* GIVEN PASSAGE
——
Let us look at some frequently used keywords that imply a permutation question.

Important keywords to identify a permutation question

Some of the important keywords are:
• Arrangements
• Ordered Ways
• Unique

Keep an eye on the above keywords in a question.
Whenever you get a question having the above three keywords, it will imply a permutation question.

Let us solve 1 question to understand the application of keywords.

Example 1

Q--Each signal that a certain ship can make is comprised of 3 different flags hanging vertically in a particular order. How many unique signals can be made by using 4 different flags?

Solution

Method-1) Keyword Approach:

Notice the keyword, UNIQUE, in the question.
• Thus, we only have to apply $$^nP_r$$ formula to arrive at the answer.
• Hence, number of unique signals= $$^4P_3$$ = 24

Method-2)

We can first select 3 different flags and then we can arrange them.
• Number of unique signals= $$^4C_3$$ * 3! = 4*3! = 24

Key Takeaways

1- Look for the important keyword- arrangements, ordered ways, and unique to identify the permutation question.
2- The number of ways to arrange ‘r’ things from ‘n’ things = $$^nP_r$$.
3- An arrangement question can also be solved by first choosing ‘r’ things among ‘n’ things and then arranging all the ‘r’ things.

Visualizing the scenario when keywords are not present

At times, you can get a question that implicitly uses the application of permutation and combination. So, how do we determine whether the question is a combination question or a permutation question??
Let us understand this with the help of some examples.

Example 1
Q--There are 8 teams in a certain league and each team plays with the other teams exactly once. What is the total number of games played in the league?

Solution

This question does not include the important keywords then how should we solve this question????
• When we cannot find any keyword to identify whether the question is combination type or permutation type then we need to visualize the information provided to us in the question stem.

Let us visualize the information given in the question and see if we can identify the type of the question.

We are given:
• There are 8 teams in a league.

We know that each game is played between two teams.
• The match between team A and team B is same as the match between team B and team A.
• Thus, for each match to happen we must select 2 teams only and in this case, the arrangement will not matter.

Can you observe we arrived at the keyword SELECT by dissecting the given information carefully and making meaningful inferences?

Now, we only have to find the number of ways of selecting 2 teams from 8 teams.
• Hence, total number of games played= $$^8C_2$$=28 matches

Let us now increase the difficulty a bit and solve the next question.

Example 2

Q-- In a board meeting of the company, there are 10 members. In how many ways 2 members can get the mandate for the post of CEO and COO of the company.
——
(Rows of pointing data)

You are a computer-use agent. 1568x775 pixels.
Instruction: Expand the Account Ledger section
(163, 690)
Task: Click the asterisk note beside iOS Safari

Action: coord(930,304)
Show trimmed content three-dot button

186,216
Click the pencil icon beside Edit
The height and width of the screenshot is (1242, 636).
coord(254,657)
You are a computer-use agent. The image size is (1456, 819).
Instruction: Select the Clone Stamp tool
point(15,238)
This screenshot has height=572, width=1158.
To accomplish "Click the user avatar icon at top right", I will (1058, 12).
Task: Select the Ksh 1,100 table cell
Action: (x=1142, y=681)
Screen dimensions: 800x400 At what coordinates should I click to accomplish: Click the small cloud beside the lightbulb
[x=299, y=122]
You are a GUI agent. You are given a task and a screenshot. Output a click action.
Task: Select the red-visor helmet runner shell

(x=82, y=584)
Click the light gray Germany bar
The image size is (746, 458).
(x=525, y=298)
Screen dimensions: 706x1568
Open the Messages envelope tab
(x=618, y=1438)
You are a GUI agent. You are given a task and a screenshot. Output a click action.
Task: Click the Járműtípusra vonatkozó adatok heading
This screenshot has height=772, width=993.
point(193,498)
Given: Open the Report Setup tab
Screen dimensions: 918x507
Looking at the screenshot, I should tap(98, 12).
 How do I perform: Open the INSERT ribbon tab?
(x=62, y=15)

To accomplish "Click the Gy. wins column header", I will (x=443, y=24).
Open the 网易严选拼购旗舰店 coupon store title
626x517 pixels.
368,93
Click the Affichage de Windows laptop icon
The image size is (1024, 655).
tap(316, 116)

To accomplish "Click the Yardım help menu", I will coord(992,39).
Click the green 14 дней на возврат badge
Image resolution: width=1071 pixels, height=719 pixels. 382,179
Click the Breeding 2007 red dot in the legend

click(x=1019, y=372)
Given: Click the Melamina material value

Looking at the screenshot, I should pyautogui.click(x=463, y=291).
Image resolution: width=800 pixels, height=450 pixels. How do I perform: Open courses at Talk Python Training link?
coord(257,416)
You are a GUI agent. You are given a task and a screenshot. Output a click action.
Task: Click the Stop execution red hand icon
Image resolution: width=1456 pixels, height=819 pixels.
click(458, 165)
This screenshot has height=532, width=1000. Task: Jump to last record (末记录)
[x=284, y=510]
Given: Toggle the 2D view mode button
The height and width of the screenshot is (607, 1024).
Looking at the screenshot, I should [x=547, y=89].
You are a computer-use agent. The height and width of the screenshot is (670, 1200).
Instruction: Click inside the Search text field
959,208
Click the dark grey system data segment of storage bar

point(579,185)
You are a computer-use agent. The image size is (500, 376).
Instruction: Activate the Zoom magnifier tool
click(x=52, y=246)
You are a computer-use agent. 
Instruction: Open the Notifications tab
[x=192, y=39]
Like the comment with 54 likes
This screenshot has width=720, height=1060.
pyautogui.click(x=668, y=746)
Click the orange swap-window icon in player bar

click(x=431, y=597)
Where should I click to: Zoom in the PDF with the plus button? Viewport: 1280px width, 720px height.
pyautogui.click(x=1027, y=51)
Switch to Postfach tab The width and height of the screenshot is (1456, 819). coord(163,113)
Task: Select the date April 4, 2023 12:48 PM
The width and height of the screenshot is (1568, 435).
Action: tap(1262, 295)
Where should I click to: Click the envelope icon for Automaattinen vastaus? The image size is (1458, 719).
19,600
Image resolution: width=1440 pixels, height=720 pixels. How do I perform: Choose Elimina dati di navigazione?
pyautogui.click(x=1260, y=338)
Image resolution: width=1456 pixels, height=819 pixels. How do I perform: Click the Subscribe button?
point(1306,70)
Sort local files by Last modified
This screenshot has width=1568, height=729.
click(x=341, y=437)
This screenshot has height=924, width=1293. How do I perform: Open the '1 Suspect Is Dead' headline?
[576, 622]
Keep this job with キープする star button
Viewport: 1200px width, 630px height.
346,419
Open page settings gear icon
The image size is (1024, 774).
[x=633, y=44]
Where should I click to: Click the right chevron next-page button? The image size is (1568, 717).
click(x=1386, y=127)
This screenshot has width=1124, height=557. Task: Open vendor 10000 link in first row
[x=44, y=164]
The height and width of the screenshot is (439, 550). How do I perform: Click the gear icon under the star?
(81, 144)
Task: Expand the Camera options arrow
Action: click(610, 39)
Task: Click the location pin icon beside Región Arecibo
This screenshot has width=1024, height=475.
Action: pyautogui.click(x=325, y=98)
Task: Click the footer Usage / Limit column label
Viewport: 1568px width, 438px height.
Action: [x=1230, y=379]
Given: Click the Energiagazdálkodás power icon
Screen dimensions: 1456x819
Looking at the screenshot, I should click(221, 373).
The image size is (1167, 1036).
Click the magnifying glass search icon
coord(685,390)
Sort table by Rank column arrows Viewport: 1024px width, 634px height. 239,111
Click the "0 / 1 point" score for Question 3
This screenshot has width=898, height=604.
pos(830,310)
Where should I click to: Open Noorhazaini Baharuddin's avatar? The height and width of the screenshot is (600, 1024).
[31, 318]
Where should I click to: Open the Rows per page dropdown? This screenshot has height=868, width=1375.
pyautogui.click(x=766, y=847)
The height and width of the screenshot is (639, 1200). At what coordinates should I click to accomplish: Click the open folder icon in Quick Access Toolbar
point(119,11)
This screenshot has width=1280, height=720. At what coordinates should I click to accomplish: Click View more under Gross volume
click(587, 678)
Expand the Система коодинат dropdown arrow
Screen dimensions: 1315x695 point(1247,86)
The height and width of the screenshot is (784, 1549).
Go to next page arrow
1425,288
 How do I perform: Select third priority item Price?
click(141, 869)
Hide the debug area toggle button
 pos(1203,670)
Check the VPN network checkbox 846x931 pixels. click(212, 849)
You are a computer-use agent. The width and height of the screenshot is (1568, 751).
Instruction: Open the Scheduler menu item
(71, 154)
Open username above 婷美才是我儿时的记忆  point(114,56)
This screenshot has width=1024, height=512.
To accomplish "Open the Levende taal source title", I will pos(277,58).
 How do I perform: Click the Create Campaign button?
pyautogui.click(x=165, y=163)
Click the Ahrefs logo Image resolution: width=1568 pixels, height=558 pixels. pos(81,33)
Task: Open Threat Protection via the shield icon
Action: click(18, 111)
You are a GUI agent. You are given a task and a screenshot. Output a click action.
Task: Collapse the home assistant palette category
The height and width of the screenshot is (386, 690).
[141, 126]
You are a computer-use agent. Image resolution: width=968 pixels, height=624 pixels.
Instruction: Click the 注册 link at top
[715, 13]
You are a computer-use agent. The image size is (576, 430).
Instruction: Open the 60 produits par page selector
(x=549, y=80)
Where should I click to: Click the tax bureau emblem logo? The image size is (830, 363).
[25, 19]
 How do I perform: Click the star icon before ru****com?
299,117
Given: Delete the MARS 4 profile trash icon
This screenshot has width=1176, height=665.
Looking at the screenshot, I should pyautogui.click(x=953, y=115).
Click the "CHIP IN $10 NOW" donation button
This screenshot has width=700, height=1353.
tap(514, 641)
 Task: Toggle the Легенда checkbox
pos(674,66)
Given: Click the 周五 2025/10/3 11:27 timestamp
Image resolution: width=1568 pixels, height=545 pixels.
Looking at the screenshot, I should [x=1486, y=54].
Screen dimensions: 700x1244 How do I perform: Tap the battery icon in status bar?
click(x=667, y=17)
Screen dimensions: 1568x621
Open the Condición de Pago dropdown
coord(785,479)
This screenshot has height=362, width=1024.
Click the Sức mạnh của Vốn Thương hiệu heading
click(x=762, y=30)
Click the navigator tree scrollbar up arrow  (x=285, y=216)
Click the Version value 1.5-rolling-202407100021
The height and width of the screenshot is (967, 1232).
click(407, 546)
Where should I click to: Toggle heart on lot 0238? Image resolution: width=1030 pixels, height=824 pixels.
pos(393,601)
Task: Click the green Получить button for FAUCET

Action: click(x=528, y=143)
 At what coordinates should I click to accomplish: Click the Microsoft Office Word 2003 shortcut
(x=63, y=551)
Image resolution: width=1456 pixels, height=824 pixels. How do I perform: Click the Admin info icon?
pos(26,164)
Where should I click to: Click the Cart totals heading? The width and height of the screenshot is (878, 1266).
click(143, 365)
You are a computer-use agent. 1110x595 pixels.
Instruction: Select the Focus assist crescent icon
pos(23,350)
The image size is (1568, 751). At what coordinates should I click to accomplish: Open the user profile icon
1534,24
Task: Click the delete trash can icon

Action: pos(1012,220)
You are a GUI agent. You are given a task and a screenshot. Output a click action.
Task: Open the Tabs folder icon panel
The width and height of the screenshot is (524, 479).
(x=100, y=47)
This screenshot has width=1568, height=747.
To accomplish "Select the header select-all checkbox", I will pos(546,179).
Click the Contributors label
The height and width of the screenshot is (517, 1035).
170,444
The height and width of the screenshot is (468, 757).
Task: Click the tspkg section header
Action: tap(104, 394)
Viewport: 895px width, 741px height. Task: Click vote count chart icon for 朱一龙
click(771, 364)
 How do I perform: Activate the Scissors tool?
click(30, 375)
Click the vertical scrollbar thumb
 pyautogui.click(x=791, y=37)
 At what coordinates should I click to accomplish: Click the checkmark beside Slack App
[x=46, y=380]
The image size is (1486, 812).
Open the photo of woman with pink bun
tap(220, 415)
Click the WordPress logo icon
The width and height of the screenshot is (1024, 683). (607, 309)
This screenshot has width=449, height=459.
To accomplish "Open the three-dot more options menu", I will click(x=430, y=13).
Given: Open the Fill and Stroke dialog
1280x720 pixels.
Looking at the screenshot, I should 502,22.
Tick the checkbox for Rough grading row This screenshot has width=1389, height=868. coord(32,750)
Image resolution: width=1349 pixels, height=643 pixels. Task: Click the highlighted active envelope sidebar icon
——
* PROBLEMS TO SOLVE
(1) For each statement about the permutation lesson, answer yes or no and quote the words from the lesson that decide it: (a) "unique" is one of the keywords that marks a permutation question; (b) in the league example, the order of the two teams in a match matters; (c) the second method for the flag signals selects 3 flags first and then arranges them.
(2) Write out the passage of the permutation lesson that begins at the words "Let us visualize" and stops after the words "between two teams.".
Nothing in the listing is needed here.

* ANSWERS FOR THE EXERCISE
(1)
(a) Yes: "Look for the important keyword- arrangements, ordered ways, and unique to identify the permutation question."
(b) No: "for each match to happen we must select 2 teams only and in this case, the arrangement will not matter."
(c) Yes: "We can first select 3 different flags and then we can arrange them."

(2)
Let us visualize the information given in the question and see if we can identify the type of the question.

We are given:
• There are 8 teams in a league.

We know that each game is played between two teams.